- Machpelah
- U.S. National Register of Historic Places
- Location: 12079 NC 39, approx. 0.5 mi (1 km). S of Townsville, near Townsville, North Carolina
- Coordinates: 36°29′11″N 78°25′58″W﻿ / ﻿36.48639°N 78.43278°W
- Area: 323 acres (131 ha)
- Built: c. 1850, c. 1880
- Built by: Willie Newkirk
- Architectural style: Greek Revival, Queen Anne, et al.
- NRHP reference No.: 07000215
- Added to NRHP: March 27, 2007

= Machpelah (Townsville, North Carolina) =

Historic farm in North Carolina, United States

Machpelah, also known as Macpelah, McPelah, and the Robert B. Taylor Farm, is a historic home and farm located near Townsville, Vance County, North Carolina. The Edward O. Taylor House was built about 1880, and is a two-story, T-shaped, vernacular frame dwelling with Greek Revival, Queen Anne, and Colonial Revival details.

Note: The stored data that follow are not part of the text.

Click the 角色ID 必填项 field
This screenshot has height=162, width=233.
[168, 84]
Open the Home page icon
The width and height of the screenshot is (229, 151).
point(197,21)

Also on the property are the contributing single-story, timber-frame Greek Revival plantation office building (c. 1850, c. 1900); oil house (c. 1900); well (c. 1900, c. 1950); salting house and dovecote; privy (c. 1900); henhouse (c. 1900); flower pit (c. 1920); 1 1/2-story modest Colonial Revival style guesthouse (1954); five tenant houses (c. 1890, c. 1910, c. 1920); feed house (c. 1900); two stables (c. 1900, c. 1950); corn crib (c. 1900); two cemeteries; and the farm landscape.

It was listed on the National Register of Historic Places in 2007.